The drug was impounded in the West African country back in 2010. The whereabouts of the illicit drugs bound for Europe had been a subject of speculation for the past two years.
The officials of the anti-narcotics agency say the destruction was delayed due to a lack of equipment.
“This is cocaine, it’s different from cannabis,” says Samba Gajaga, the anti-narcotics chief. “Burning them in the open can impact [negatively] on the environment. So we were doing ground work to get incinerators which the British High Commission has provided us.”
Mr Gajaga was speaking at the sidelines of the publicly-held drug destruction exercise at the National Health Laboratory.
The Gambia’s minister for Presidential Affairs, Dr Njogu Bah, who spoke on behalf of President Yahya Jammeh, said:
“We are celebrating today one of the most successful stories emanating in the West African region relating to the global fight against drug trafficking and abuse.”
Displayed, tested and confirmed positive, the two-tonne cocaine was then reduced to ashes, witnessed by government officials, foreign diplomats, and members of the press.
Whether the displayed drugs was the exact quantity was not independently verified at the destruction site. However, an official of the court in whose possession the drugs had been, confirmed to me that it was weighed in his presence.
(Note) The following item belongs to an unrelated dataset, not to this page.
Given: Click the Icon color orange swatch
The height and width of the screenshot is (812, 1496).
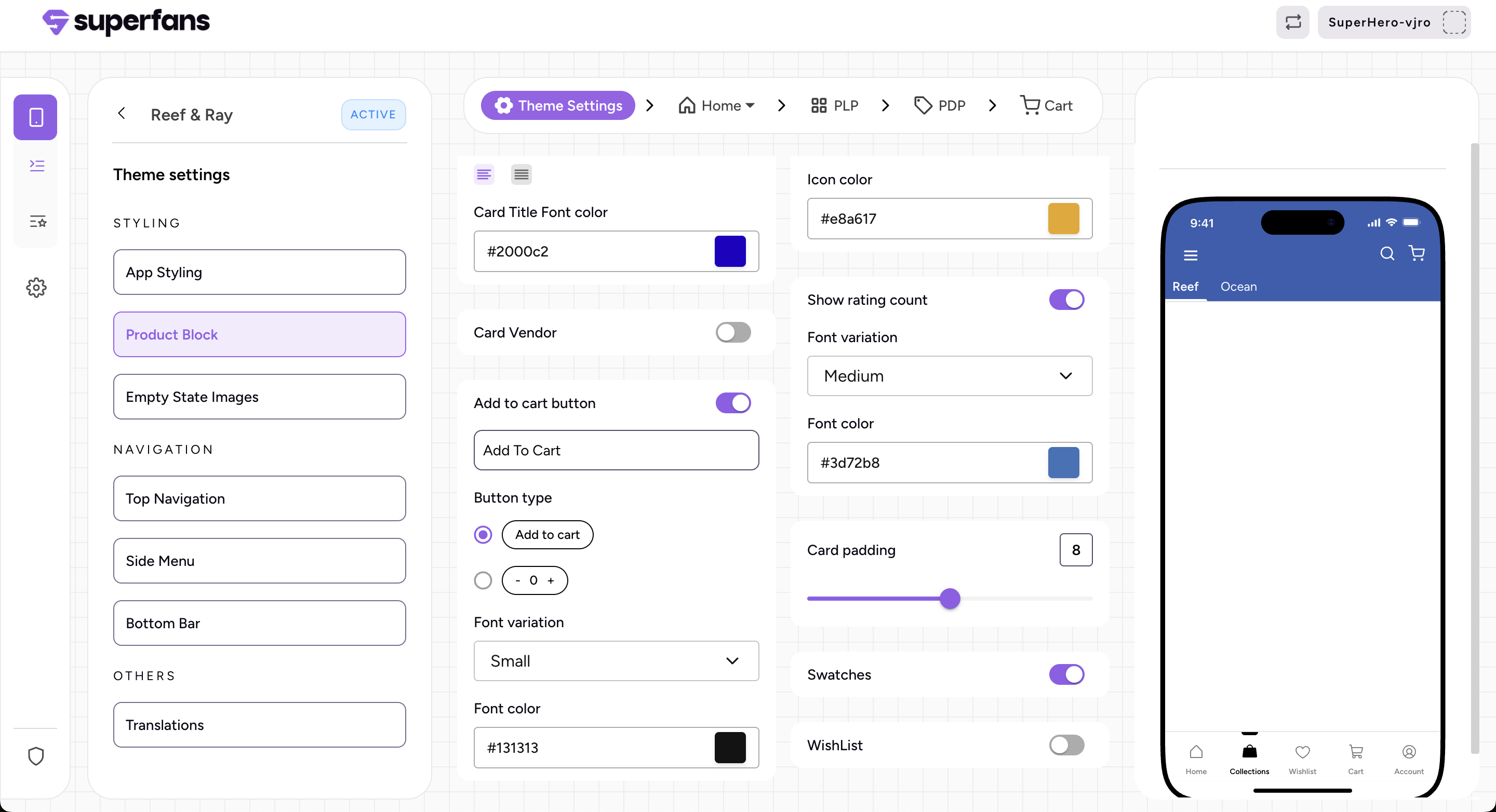Looking at the screenshot, I should 1063,219.
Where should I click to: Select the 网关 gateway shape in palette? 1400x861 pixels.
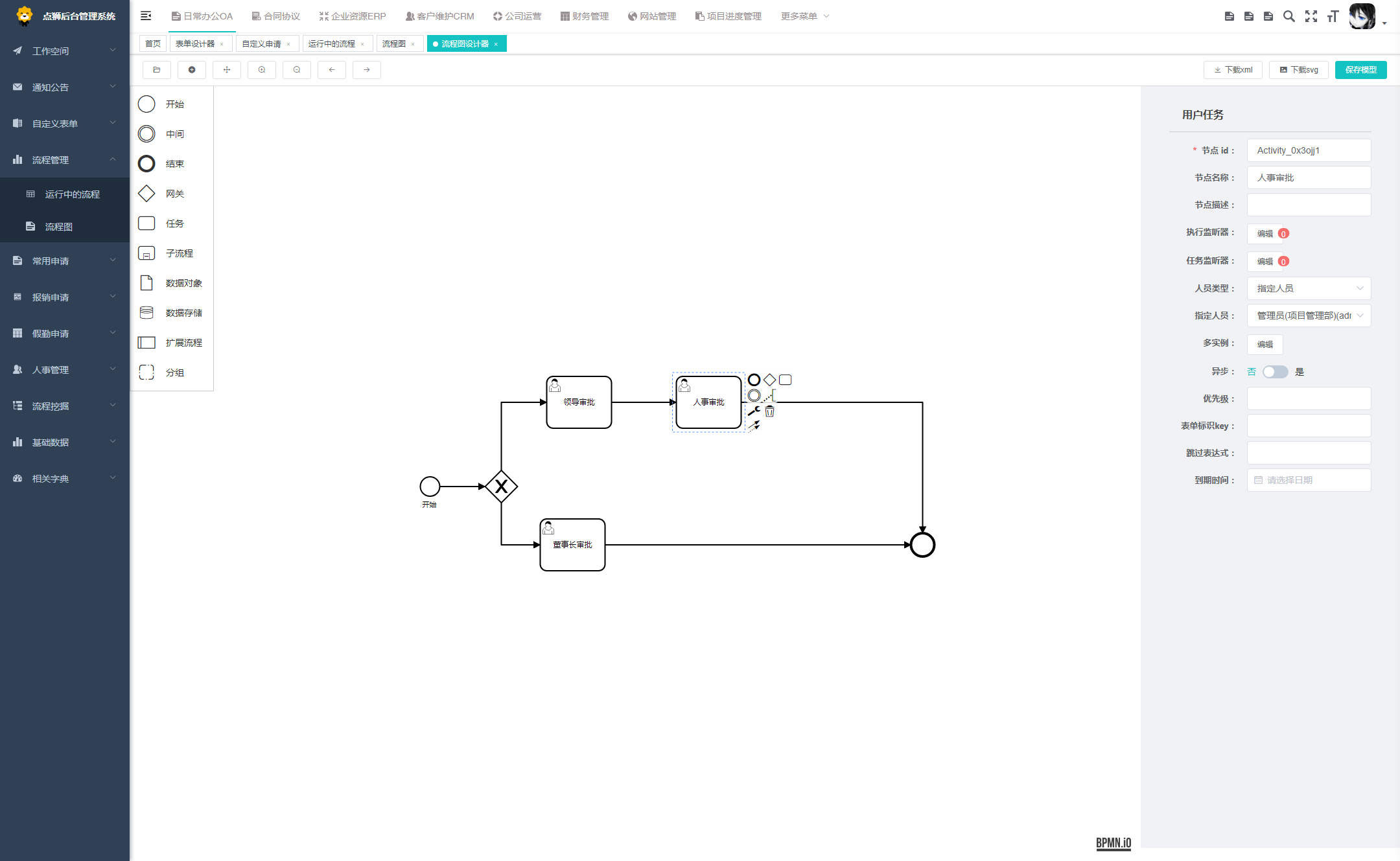(146, 194)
Meanwhile, the drugs were discovered in a warehouse in Bonto village, about 50kms and an hour’s drive from the Gambia’s capital, Banjul. The landmark seizure results from a joint operation by a British intelligence agents, and Gambian forces.
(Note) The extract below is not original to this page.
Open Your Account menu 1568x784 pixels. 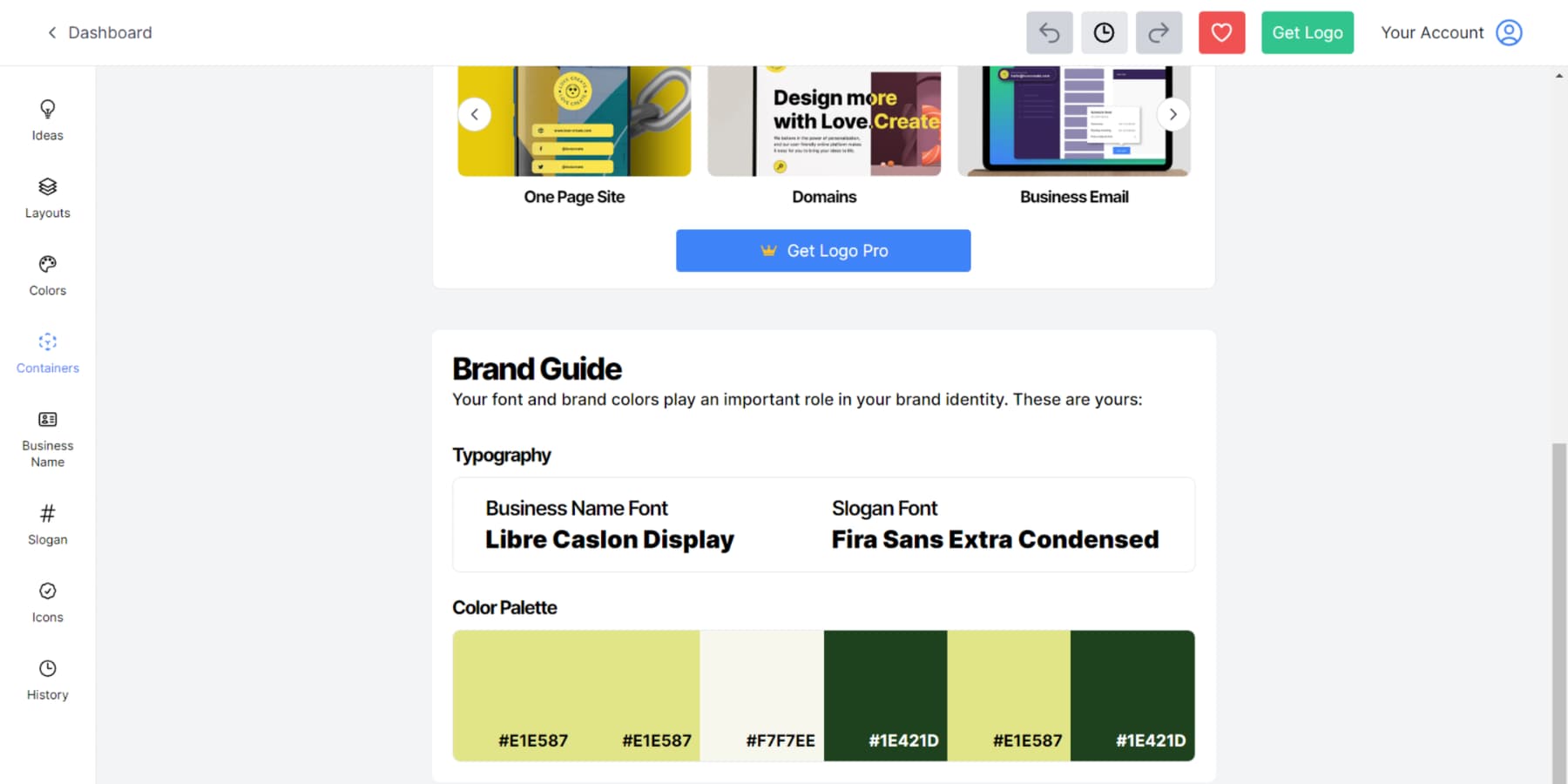[x=1450, y=32]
Assault rifles and an undisclosed cash amount of money also seized had been reportedly confiscated to the state.
Said to be the biggest in the sub-region, the drug bust had sent shock waves across the globe, and obliged Gambian authorities to admit the country’s profile as a drug hub.
The exercise, described as “a ritual”, was the third in two years. “It was both uncharacteristically festive of a public drug destruction exercise and typically replete with self-congratulatory remarks by Gambian authorities about the country’s commitment to tackling illicit drugs.
Now that drugs has been destroyed, those linked to it – all of them foreign nationals – Europeans, South Americans and West Africans – had been tried and jailed, the questions remains: Who are the local host of this grand scheme of illicit trade, which many believe, would be impossible to exist without local backers?